Format the records as a Markdown table with the columns Row and Line. Start at the first line, end at the line containing "[x=98, y=173]", and omit blank lines.

┌─ DATA SECTION

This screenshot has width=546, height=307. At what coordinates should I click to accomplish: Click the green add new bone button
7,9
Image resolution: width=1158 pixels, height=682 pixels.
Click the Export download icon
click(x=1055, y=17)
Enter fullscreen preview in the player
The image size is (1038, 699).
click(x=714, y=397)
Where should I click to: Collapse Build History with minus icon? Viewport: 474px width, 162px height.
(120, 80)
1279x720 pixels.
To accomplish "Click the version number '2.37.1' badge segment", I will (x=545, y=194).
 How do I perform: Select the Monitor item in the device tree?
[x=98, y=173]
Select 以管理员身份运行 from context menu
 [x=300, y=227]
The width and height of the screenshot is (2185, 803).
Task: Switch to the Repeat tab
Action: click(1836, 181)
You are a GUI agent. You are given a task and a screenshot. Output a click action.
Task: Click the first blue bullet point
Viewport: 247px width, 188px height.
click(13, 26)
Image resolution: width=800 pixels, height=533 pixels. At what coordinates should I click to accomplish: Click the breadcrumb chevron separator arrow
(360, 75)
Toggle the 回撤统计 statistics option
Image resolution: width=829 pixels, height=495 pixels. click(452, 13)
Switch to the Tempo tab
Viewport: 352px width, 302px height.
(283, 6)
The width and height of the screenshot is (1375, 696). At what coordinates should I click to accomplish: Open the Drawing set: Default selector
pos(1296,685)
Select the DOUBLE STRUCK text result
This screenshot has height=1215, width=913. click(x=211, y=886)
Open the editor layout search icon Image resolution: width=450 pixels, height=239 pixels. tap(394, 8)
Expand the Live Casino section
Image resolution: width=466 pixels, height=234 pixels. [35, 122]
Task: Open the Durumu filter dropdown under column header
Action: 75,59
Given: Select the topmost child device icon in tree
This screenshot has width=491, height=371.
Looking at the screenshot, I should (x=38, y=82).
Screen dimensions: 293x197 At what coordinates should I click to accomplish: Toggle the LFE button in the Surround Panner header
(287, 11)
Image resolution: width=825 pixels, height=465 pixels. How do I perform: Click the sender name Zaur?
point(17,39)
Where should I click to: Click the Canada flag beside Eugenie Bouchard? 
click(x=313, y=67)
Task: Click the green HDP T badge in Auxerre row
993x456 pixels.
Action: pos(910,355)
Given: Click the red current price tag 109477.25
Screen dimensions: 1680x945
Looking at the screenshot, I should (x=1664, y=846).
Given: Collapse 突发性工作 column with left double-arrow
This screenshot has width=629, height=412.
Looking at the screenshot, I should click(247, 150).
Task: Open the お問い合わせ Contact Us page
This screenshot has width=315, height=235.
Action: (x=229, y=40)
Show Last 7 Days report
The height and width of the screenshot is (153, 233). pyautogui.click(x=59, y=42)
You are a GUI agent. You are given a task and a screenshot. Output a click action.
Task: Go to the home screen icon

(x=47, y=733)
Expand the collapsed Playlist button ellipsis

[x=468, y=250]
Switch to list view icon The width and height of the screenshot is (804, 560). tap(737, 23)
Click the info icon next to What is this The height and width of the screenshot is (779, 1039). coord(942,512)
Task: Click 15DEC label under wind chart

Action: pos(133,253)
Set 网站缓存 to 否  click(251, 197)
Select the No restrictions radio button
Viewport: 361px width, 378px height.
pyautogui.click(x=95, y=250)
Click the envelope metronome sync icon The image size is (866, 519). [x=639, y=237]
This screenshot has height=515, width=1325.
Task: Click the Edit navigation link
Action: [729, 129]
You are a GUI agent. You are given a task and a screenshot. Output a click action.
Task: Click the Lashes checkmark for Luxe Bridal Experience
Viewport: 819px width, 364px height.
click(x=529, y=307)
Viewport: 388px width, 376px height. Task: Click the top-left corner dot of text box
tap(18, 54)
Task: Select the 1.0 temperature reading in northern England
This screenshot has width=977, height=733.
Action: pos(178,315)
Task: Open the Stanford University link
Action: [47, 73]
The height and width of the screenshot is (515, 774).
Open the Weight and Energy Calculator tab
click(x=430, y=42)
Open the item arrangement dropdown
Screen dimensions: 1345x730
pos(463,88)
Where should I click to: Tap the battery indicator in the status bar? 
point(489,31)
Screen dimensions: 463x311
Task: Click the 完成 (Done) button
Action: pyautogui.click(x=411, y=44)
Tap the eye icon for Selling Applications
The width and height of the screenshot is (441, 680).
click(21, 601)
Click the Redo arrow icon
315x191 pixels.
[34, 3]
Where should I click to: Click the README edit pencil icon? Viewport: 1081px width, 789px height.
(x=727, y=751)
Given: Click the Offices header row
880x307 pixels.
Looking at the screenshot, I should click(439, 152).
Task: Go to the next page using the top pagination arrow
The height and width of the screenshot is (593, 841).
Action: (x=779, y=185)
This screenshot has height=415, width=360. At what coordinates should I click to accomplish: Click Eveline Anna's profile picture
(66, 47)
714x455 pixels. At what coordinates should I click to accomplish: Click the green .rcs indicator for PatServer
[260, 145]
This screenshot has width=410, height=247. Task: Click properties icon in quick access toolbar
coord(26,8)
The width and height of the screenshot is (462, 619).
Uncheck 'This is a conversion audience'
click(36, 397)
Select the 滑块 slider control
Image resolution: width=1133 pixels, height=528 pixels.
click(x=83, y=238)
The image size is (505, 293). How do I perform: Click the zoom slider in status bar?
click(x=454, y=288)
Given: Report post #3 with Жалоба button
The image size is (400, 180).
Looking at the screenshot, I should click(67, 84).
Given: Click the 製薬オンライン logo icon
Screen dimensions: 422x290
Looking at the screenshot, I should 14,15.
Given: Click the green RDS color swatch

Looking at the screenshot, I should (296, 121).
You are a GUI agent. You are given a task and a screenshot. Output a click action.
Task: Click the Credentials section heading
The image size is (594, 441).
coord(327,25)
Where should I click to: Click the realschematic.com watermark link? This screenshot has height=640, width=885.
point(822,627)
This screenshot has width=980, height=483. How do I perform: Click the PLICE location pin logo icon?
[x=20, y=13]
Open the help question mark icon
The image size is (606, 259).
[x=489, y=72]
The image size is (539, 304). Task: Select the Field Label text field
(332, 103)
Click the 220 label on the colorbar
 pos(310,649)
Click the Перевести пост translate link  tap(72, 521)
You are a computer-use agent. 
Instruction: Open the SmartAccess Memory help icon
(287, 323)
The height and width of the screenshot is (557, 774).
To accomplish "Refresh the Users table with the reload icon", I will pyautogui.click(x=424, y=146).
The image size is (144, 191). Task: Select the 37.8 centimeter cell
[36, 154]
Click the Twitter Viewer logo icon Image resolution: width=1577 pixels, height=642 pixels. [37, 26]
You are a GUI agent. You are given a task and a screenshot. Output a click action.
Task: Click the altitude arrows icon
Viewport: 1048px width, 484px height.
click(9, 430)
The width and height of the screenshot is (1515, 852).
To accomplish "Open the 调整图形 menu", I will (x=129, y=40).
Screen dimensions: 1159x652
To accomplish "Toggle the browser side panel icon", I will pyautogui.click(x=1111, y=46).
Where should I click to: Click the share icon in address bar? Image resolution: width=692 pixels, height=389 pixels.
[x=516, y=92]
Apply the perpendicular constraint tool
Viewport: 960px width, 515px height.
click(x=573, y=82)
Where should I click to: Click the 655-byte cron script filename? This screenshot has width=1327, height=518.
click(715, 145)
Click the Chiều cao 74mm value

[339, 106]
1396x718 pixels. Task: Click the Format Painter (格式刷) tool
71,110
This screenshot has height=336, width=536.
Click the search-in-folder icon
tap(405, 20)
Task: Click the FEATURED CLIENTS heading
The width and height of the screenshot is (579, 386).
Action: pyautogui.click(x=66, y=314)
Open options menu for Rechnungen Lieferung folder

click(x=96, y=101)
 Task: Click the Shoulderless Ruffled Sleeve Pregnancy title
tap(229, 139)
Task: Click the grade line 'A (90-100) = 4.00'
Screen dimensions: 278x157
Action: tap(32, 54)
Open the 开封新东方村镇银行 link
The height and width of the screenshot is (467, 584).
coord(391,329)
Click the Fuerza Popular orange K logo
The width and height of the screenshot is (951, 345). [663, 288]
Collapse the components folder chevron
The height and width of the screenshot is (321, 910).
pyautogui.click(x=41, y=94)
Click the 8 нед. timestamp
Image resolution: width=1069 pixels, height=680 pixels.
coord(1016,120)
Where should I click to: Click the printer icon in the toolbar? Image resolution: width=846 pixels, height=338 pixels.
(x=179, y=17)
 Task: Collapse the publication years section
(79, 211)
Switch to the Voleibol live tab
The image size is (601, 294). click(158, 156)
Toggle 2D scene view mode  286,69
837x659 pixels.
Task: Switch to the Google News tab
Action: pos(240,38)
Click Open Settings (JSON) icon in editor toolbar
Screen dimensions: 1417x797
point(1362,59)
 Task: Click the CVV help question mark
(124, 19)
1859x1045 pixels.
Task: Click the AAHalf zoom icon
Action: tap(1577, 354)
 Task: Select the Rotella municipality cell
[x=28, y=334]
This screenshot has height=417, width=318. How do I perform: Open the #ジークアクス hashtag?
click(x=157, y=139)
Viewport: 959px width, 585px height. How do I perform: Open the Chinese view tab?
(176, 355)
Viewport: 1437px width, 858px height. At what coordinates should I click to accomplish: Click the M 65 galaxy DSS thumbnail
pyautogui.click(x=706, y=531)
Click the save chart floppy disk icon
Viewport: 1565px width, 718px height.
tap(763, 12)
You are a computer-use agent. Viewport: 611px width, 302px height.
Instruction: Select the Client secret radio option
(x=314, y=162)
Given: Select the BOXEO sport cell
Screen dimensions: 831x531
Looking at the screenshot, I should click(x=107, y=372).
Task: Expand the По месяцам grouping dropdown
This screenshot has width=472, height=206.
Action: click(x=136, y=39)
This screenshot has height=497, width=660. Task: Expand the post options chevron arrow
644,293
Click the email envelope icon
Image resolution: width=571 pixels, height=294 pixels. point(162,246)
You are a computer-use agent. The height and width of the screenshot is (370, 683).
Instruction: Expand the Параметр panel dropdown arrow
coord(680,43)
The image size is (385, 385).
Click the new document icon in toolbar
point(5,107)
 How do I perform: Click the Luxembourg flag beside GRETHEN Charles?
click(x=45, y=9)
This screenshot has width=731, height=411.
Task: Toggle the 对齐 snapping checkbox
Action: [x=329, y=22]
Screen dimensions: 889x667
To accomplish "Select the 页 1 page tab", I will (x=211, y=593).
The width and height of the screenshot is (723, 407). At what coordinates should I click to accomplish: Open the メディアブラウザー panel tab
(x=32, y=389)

└─

## FINISHED EXERCISE
| Row | Line |
|---|---|
| 1 | This screenshot has width=546, height=307. At what coordinates should I click to accomplish: Click the green add new bone button |
| 2 | 7,9 |
| 3 | Image resolution: width=1158 pixels, height=682 pixels. |
| 4 | Click the Export download icon |
| 5 | click(x=1055, y=17) |
| 6 | Enter fullscreen preview in the player |
| 7 | The image size is (1038, 699). |
| 8 | click(x=714, y=397) |
| 9 | Where should I click to: Collapse Build History with minus icon? Viewport: 474px width, 162px height. |
| 10 | (120, 80) |
| 11 | 1279x720 pixels. |
| 12 | To accomplish "Click the version number '2.37.1' badge segment", I will (x=545, y=194). |
| 13 |  How do I perform: Select the Monitor item in the device tree? |
| 14 | [x=98, y=173] |